Measurement of ATP production

ATP production was measured by using a luciferase-based luminescence assay kit (PerkinElmer, Waltham, MA) and measuring the linear rate of luminescence over 5 min as previously described (8, 50). ATP content was normalized to platelet or airway epithelial cell number.

Measurement of mtDNA

Mitochondrial DNA was isolated from airway epithelial cells and platelets and DNA copy number quantified by real time-PCR (RT-PCR) using the primer for ND1 (R: 5′ GGC GTC TGC AAA TGG TTG TAA; F: 5′ AAT CGC CAT AGC CTT CCT AAC AT). These results were expressed as a ratio of nuclear DNA quantified by RT-PCR using the primer for histone 19 (F: 5′ GTA CCC ACC TGT CGT CC; R: 5′ GTC CAC GAG ACC AAT GAC TG) in airway epithelial cells. Since platelets do not contain nuclear DNA, mtDNA was normalized to platelet number.

Measurement of ROS production

Mitochondrial superoxide production was measured by MitoSOX as previously described (8). Briefly, cells were incubated with MitoSOX reagent (5 μM, 10 min; Invitrogen, Carlsbad, CA) and washed with PBS. Fluorescent intensity (510/580 nm) was measured kinetically for 10 min and normalized to cell number. Total H2O2 production was measured by spectrophotometrically monitoring the oxidation of Amplex Red by platelets or epithelial cells over 10 min to calculate the rate of H2O2 production. Rates are normalized for cell number.

Nitrotyrosine content

Nitrotyrosine concentration was assessed in platelets and airway epithelial cells by enzyme-linked immunosorbent assay as per the manufacturer's instructions (Ab113848; Abcam).

NOS activity

Total cellular NOS activity was assessed in lysed platelet or airway epithelial cells by quantifying the conversion of [3H]-arginine to citrulline in the presence and absence of L-NAME according to the kit manufacturer's instructions (catalog No. 781001; Cayman Chemicals).

NOx measurement

NOx encompasses total NO species, including nitrite and nitrate.
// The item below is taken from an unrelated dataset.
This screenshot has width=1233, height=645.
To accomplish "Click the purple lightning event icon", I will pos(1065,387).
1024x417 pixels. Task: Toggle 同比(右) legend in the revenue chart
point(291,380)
NOx was measured by vanadium chloride-based reductive chemiluminescence as previously described (10). Briefly, cells were placed in fresh PBS for 10 min, and then, the PBS was removed and injected into a solution of vanadium chloride kept at 90°C. The vessel was purged with helium gas and connected inline to a nitric oxide analyzer (Seivers). The area under the curve of the resulting signal was measured and compared with known concentrations of nitrite/nitrate to calculate NOx concentration. NOx concentration was normalized to cell number.

Arginase activity

Total cellular arginase activity was quantified in frozen/thawed airway epithelial cells or platelets utilizing a colorimetric arginase activity kit (MAK 112; Sigma-Aldrich). Arginase activity yields ornithine and urea. In this assay, urea reacts with kit components to generate a colored compound, which was measured at 430 nm.
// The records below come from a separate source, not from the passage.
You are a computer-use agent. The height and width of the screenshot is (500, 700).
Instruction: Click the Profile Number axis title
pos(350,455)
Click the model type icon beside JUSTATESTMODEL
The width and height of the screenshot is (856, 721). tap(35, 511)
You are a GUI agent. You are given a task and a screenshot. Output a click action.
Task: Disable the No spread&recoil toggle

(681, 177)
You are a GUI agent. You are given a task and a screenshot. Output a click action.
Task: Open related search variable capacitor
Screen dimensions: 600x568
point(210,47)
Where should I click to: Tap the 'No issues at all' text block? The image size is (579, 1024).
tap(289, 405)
High-resolution liquid chromatography mass spectrometry to measure arginine and ornithine

Sample preparation

One hundred microliters of plasma was spiked with an isotopically labeled standard (Taurine-1,1,2,2-d4; Sigma-Aldrich, St. Louis, MO) to a final concentration of 100 nM. Simultaneous protein precipitation and polar amino acid extraction were performed using 300 μL ice-cold 1:1 (v:v) methanol:ethanol as previously described (1). Briefly, samples were cleared by centrifugation at 16,000 g and the supernatant dried under nitrogen gas. Samples were resuspended in 5% ACN in water and 5 μL subjected to online liquid chromatography tandem mass spectrometry (LC-MS/MS) analysis.

LC-MS/MS method

Analyses were performed by untargeted LC-MS/MS. Briefly, samples were separated over a reversed-phase Phenomenex Kinetex C18+ column (2.1 × 100 mm, 1.7 μm particle size) maintained at 40°C. For the 20-min LC gradient, the mobile phase consisted of the following: solvent A (1.5 mM ammonium fluoride) and solvent B (100% acetonitrile). The gradient was the following: 0–12.0 min 5% B to 1000% B, 12.0–15.0 min hold at 100% B, 15.0–15.1 100% to 5% B, 15.1–20.0 min 5% B. The Q Exactive mass spectrometer was operated in positive ion mode, scanning in full MS mode (2 microscans) from 66.7 to 1000 m/z at 70,000 resolution with an AGC target of 3e6, dd-ms2 fragmentation was selected for the top 4 ions per full scan using an AGC target of 1e5, NCE of 35, using an isolation window of 1 AMU. Source settings were 4.5 kV spray voltage, 20 sheath gas, 10 auxiliary gas at 320°C, and 4 sweep gas. Calibration was performed before analysis using the Pierce™ negative ion calibration solutions (Thermo Fisher Scientific). Integrated peak areas were then extracted manually using Quan Browser (Thermo Fisher Xcalibur version 2.7). Graphs and statistical analyses (either t-test or ANOVA) were prepared with GraphPad Prism 7.0 (GraphPad Software, Inc., La Jolla, CA).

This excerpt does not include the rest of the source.